Andrew Bailey, Chief Executive of the Financial Conduct Authority (FCA), has today written to Rt Hon. Nicky Morgan MP, Chair of the Treasury Committee, to provide an update on the FCA’s work on this issue.
Action has been taken by the FCA to help the 10,000 mortgage prisoners who are customers of active mortgage lenders, but there remains 140,000 customers of inactive lenders or firms not authorised to lend.
Commenting on the correspondence, Rt Hon. Nicky Morgan MP, Chair of the Treasury Committee said:
“The Treasury Committee has consistently raised the problems of mortgage prisoners with the Government and the FCA.
“Under pressure from the Committee, the FCA has worked with industry and established a voluntary agreement, which allows most of the 10,000 mortgage prisoners of active lenders to switch to a better deal.
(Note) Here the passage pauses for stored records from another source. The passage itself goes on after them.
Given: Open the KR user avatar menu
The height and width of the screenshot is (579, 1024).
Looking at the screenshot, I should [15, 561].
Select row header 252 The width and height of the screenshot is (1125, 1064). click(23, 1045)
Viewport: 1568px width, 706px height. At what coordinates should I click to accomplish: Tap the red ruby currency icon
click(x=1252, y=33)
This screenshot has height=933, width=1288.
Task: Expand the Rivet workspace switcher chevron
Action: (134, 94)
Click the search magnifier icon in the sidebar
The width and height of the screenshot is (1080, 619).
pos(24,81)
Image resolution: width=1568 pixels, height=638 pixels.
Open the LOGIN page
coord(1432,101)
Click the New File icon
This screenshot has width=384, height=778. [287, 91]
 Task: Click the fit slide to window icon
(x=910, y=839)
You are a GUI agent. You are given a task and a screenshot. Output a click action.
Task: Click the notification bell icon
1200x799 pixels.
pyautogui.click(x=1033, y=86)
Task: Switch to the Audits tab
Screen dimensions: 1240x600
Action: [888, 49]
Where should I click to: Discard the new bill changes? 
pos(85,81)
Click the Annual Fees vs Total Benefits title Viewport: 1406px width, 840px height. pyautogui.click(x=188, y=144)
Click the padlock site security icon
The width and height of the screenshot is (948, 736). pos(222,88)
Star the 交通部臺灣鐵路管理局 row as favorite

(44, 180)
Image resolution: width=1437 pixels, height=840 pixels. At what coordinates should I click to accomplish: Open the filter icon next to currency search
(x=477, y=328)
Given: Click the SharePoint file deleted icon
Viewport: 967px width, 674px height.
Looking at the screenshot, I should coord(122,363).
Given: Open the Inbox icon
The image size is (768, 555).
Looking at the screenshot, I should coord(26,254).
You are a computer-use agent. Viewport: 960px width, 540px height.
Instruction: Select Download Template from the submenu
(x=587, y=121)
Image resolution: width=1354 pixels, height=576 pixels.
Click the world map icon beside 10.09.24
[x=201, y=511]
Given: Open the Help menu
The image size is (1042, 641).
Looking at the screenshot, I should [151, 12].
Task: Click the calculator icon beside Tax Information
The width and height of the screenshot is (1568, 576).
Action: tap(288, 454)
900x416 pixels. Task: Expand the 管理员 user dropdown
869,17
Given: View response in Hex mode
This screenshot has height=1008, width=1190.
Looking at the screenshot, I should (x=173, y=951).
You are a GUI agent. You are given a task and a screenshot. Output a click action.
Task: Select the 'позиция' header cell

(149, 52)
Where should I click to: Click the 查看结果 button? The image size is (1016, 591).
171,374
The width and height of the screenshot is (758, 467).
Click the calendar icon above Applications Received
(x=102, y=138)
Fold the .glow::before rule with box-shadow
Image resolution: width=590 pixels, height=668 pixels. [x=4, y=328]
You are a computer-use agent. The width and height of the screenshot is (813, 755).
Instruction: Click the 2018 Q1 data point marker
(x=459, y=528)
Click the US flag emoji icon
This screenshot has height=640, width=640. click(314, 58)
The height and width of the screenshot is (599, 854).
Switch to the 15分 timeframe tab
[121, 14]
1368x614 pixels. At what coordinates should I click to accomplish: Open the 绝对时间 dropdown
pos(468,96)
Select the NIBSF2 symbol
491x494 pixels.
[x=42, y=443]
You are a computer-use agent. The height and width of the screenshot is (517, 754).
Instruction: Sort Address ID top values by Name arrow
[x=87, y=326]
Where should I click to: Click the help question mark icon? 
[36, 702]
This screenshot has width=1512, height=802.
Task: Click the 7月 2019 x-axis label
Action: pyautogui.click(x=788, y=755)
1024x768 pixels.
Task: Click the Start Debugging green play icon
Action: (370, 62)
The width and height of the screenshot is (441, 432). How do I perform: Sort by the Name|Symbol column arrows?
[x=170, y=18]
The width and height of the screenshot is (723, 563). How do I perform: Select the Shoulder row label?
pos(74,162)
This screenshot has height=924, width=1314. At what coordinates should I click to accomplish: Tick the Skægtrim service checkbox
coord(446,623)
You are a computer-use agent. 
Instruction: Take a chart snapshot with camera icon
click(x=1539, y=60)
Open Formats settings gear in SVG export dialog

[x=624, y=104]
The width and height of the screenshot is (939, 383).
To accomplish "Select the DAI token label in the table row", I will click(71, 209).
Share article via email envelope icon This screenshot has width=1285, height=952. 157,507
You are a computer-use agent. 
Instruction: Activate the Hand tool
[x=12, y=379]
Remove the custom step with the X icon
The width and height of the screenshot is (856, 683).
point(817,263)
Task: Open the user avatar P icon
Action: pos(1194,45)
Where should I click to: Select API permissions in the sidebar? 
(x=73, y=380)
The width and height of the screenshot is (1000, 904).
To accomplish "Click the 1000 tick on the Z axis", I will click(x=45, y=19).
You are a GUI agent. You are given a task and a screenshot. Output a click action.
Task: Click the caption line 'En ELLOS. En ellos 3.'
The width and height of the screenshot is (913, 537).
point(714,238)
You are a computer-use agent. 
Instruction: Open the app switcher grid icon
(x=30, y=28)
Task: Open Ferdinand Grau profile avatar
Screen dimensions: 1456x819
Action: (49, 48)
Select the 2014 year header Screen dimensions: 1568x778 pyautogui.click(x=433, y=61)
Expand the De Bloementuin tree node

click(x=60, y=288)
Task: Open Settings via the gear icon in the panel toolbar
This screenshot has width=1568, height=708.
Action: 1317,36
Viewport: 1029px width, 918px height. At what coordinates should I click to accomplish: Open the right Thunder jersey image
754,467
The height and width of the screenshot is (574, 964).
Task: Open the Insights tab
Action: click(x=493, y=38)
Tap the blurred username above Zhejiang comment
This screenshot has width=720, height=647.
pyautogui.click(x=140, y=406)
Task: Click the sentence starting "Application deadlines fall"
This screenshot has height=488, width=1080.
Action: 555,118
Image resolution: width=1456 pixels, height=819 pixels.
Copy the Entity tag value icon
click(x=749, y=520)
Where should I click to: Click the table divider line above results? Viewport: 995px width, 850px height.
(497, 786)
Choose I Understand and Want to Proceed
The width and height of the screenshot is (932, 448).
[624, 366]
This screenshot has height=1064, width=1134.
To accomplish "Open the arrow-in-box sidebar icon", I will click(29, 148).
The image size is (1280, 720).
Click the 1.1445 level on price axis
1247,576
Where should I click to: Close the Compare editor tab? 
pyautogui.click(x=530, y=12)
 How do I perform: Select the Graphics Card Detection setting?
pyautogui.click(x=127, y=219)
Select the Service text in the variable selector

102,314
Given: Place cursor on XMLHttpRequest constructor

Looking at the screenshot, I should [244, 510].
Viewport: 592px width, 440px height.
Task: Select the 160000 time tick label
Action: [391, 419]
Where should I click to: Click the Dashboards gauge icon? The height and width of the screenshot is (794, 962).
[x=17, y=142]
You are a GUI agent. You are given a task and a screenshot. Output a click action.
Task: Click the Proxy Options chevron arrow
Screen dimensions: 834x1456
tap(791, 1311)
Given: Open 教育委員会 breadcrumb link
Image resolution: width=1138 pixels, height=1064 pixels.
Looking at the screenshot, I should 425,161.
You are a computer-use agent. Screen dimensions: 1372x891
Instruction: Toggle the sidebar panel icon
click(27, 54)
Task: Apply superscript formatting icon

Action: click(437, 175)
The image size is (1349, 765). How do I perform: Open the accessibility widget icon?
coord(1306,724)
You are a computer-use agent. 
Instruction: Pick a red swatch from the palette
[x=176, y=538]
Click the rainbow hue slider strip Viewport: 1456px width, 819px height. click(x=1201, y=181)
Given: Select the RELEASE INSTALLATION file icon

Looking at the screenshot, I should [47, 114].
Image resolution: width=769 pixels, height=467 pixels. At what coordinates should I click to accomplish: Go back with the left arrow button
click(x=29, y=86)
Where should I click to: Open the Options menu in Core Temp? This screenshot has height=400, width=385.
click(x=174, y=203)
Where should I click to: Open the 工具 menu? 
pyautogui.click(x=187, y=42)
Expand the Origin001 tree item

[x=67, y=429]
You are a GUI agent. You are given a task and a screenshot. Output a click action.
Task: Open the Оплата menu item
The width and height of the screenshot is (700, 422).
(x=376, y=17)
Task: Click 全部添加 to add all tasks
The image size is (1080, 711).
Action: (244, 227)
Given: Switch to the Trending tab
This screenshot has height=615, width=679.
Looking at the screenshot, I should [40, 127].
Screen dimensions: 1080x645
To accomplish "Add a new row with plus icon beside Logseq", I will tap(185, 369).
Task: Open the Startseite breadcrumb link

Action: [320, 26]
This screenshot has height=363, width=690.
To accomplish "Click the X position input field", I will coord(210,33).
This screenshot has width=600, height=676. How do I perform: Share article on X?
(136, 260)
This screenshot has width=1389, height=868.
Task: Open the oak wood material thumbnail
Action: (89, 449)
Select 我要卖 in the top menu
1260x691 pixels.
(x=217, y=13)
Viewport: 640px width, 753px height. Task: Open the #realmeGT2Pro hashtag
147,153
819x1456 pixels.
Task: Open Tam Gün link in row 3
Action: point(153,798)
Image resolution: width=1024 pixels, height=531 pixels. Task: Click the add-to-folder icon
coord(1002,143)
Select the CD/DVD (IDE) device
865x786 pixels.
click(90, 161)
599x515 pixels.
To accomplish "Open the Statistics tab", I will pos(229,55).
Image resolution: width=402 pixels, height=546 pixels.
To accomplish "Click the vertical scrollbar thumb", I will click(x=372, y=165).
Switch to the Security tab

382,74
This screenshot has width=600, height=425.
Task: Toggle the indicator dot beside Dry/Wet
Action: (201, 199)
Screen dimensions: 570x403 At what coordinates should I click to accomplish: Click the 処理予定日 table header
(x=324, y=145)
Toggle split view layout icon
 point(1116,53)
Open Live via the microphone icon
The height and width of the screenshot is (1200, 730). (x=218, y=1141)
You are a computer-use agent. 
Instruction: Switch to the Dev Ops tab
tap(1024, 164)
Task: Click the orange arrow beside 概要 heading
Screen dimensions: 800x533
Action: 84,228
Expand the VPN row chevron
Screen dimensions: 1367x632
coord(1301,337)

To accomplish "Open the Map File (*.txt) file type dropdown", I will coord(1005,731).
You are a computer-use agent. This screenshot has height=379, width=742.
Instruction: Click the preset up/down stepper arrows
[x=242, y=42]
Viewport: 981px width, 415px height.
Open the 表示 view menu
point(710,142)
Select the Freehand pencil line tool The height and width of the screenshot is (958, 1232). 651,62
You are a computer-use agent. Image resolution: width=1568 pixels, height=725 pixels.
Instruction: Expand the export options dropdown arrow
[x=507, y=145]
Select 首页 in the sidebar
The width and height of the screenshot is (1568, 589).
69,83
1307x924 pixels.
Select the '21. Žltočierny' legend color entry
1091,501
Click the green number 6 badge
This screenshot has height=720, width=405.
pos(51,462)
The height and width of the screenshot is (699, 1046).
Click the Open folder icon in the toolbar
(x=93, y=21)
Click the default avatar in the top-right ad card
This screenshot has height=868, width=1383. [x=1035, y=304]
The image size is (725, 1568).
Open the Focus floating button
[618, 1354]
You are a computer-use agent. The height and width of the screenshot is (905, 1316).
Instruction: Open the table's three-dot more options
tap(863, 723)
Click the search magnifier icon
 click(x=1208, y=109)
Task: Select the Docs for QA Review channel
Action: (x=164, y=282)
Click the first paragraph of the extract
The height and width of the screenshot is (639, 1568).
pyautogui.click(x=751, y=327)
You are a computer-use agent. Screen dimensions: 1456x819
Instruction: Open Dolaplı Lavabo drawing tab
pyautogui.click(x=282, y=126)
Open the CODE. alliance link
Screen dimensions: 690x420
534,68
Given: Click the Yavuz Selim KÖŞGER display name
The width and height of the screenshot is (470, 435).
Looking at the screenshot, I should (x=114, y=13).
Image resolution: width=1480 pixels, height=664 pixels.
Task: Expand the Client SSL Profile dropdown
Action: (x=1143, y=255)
“Whilst help for these customers is a welcome step, there remain 120,000 mortgage prisoners with unregulated firms, and 20,000 with regulated but inactive firms. These customers are trapped on a far higher interest rate than is necessary through no fault of their own.
“The FCA has today announced that it will consult on changing its lending rules to allow such customers to switch to an active lender, with whom they may be able to get a better deal.
“The regulator must now act swiftly to help these 140,000 mortgage prisoners, and not use this consultation to kick the issue into the long grass. We will raise these issues when we take evidence from the FCA next week.”
Rushanara Ali comments
Rushanara Ali MP, Member of the Treasury Committee, said:
“The FCA appears to be taking steps in the right direction to ensure that mortgage prisoners aren’t stuck making higher-than-necessary mortgage payments.
“Whilst there is clearly more work to be done by the regulator, industry also has a vital role to play. As Mr Bailey said, firms need to be willing to offer re-mortgaging opportunities to these customers once the regulatory barriers are removed. I hope the FCA will ensure the regulatory barriers are removed as soon as possible and that the FCA closely monitors the actions of the lenders in this regard.”